New and recent works by selected artists create an inspiring visual experience at every turn and corner of the gallery. Several Bernard Waters paintings are featured, described by renowned sculpture and friend Terry Stringer, “… colour harmonies, with Parisian style from his background there. French tinted spectacles on New Zealand eyes." Waters mastered printmaking, designed a stained-glass window, plus costumes and sets for theatre. He participated in many group shows in Paris at the Grand Palais, as well as being awarded a bronze medal at the Salon des Beaux Arts, Juvisy. The various and varied influences that affected Water’s work and development combine to produce a most colourful life story and oeuvre.
If you missed Prue MacDougall’s exhibition, now’s your chance to get up close and personal. Prue creates complex collaged work, highlighting the layering of memory, time and travel. At times playful and whimsical, at other times serious and introspective, she explores themes of journeying, both physically across the world and chronologically through time.
Take to the stairs to view the artists studio. Traditionalists will be captivated by the exquisitely rendered paintings by Peter Atkinson. His recent body of work considers implements and objects as the remains of moments of creativity in the service of everyday life, that served and beautified routines and ways of life that now remain only in fragments of memory, images of childhood and the stories of our parents. Come for a trip down memory lane.
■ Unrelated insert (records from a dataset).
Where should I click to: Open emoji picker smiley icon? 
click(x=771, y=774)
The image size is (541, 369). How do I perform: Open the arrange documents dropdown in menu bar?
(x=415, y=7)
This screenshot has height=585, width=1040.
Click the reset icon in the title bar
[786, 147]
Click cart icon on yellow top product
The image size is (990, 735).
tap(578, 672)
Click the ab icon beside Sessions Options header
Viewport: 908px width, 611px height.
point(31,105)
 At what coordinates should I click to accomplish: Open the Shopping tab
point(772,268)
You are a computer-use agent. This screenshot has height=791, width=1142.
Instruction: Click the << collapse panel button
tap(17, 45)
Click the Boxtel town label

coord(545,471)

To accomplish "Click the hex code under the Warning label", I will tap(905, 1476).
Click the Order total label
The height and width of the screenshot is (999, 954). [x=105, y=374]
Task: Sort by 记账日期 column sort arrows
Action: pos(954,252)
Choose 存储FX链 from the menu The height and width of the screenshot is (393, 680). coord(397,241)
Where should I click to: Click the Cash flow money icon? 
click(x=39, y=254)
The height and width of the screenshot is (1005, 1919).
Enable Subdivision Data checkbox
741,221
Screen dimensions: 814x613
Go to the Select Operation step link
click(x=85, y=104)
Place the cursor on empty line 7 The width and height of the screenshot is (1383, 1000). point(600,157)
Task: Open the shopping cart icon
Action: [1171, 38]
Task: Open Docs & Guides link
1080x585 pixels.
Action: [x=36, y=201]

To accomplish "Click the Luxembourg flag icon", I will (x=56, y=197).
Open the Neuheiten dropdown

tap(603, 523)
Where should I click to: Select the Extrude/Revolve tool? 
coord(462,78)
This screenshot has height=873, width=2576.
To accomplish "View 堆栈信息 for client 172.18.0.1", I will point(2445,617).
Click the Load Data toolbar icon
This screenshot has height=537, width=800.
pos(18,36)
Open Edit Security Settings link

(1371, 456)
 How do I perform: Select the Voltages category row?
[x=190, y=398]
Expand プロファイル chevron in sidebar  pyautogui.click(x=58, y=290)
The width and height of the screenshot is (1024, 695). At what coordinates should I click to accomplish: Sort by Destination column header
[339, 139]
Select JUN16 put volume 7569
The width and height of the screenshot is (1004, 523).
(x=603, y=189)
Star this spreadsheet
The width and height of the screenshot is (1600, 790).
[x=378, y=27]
In contrast, across the easels and paint pots, you can view the gestural work of Kathryn Carter. Her recent exhibition, Rangitapu, explores a sense of place in her paintings that connects her to the New Zealand landscape through observational studies of islands and headland landforms predominantly in Auckland and Northland. The atmospheres encountered in these works relate to the importance of identity, place and the sacred. She believes there is continued movement and change in the times we live in, impacting our perception and potentially heightening the sense of value embedded within these sacred spaces.